====== Dataset extract

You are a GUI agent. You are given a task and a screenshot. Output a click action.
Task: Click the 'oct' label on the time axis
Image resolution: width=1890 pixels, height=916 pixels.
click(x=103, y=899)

============
====== Dataset extract

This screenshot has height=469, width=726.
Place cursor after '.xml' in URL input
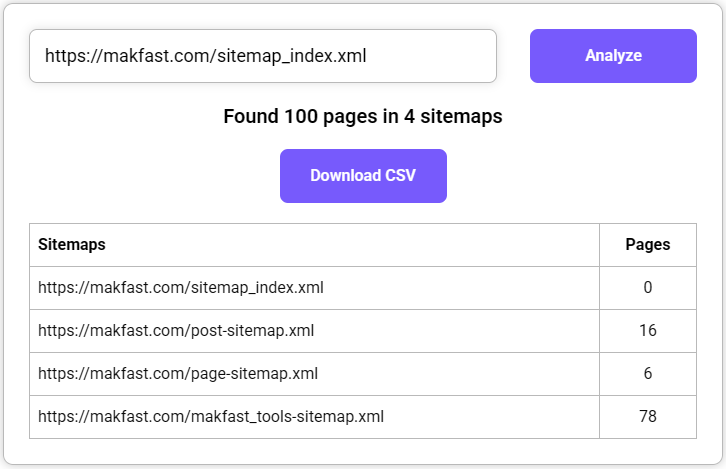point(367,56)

============

Write out again only the rows starting at the one containing "You are a GUI" and ending at the one containing "click(x=103, y=899)", requests included, and shift every answer coordinate by adding -57 to it.

• Final result
You are a GUI agent. You are given a task and a screenshot. Output a click action.
Task: Click the 'oct' label on the time axis
Image resolution: width=1890 pixels, height=916 pixels.
click(x=46, y=842)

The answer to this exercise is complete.